Dataset listing
"""

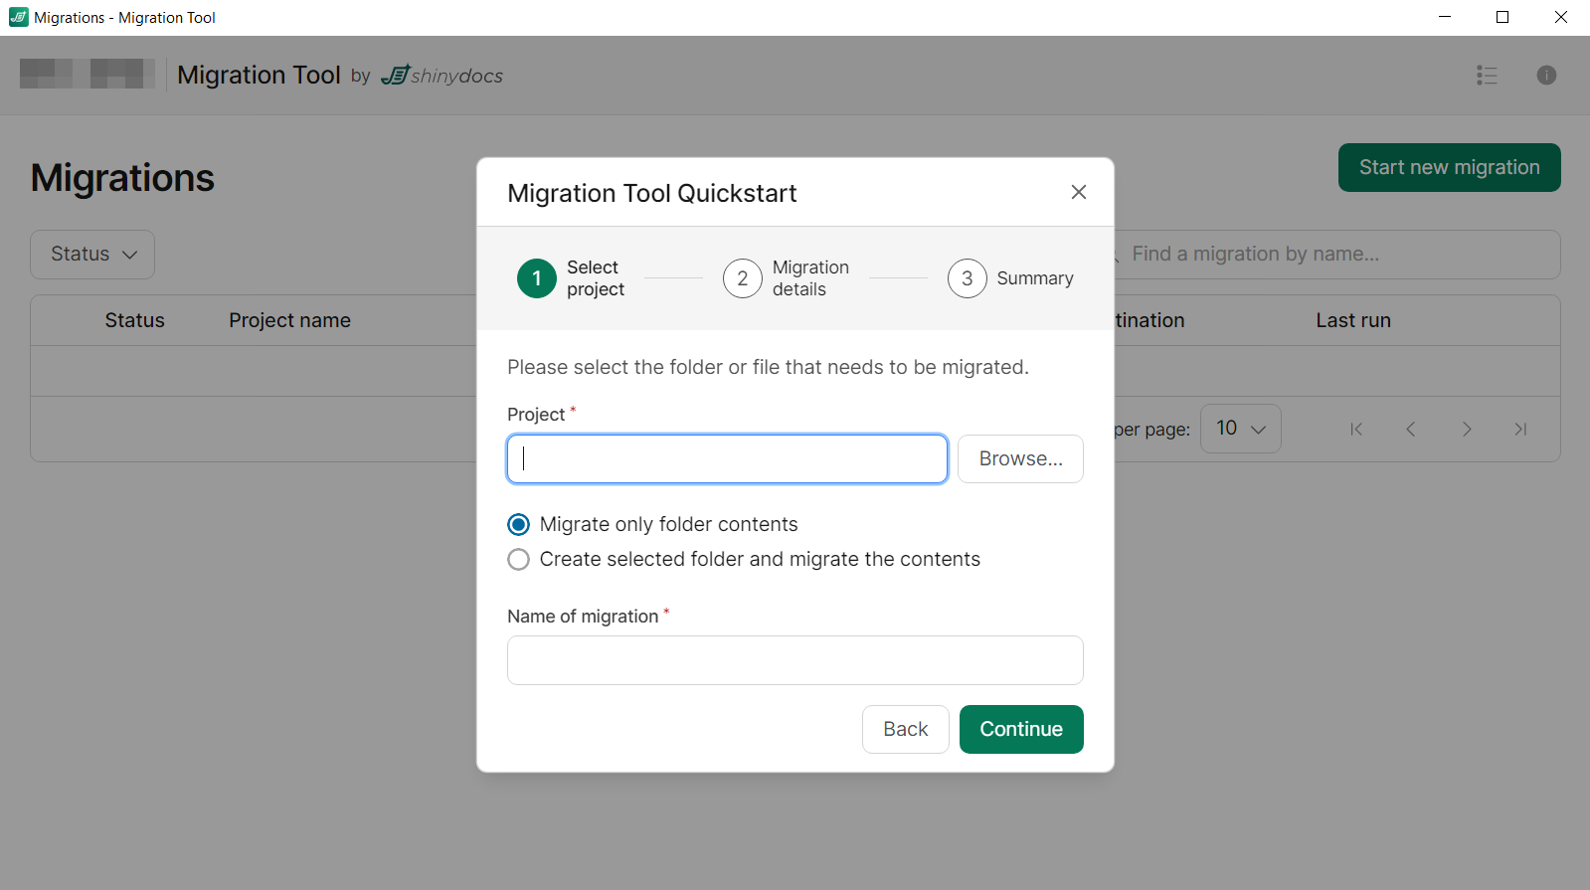This screenshot has height=890, width=1590.
Task: Go to next page of migrations
Action: tap(1466, 430)
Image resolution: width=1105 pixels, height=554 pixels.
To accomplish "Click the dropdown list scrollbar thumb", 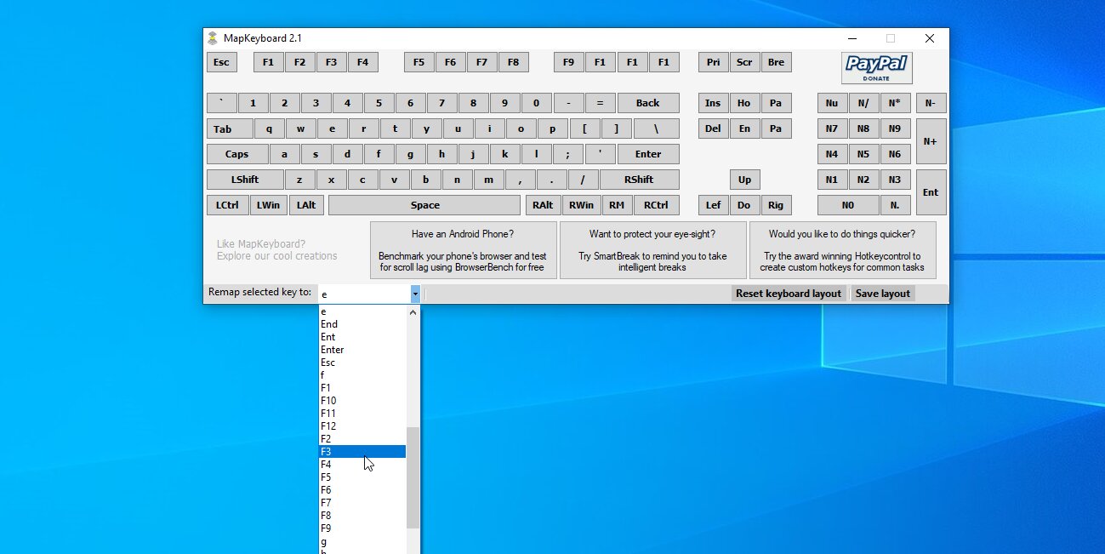I will (413, 477).
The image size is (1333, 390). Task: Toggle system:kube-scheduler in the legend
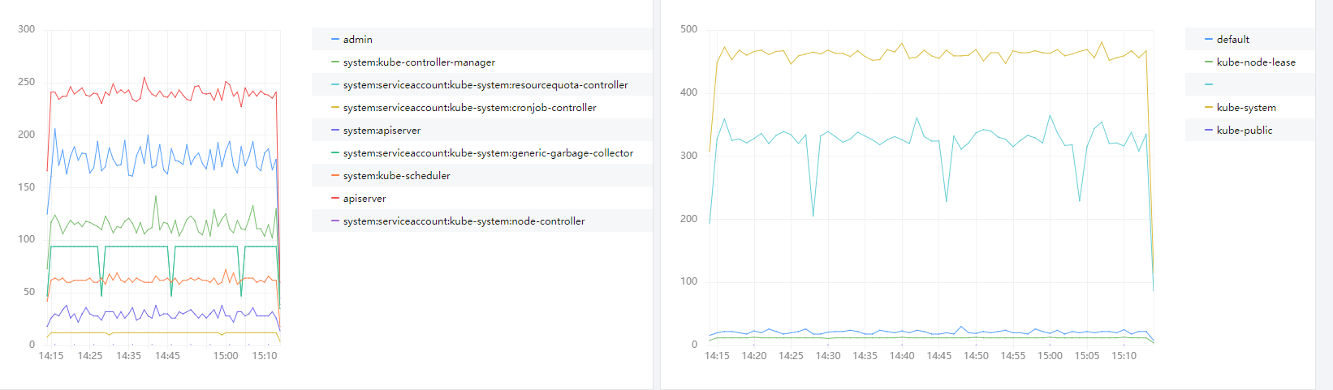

"""

- TO BE DONE -
Extract each line of the listing that contains the string "Task", matching case exactly.

- COMPLETE RESPONSE -
Task: Go to next page of migrations
The image size is (1333, 390). Task: Toggle system:kube-scheduler in the legend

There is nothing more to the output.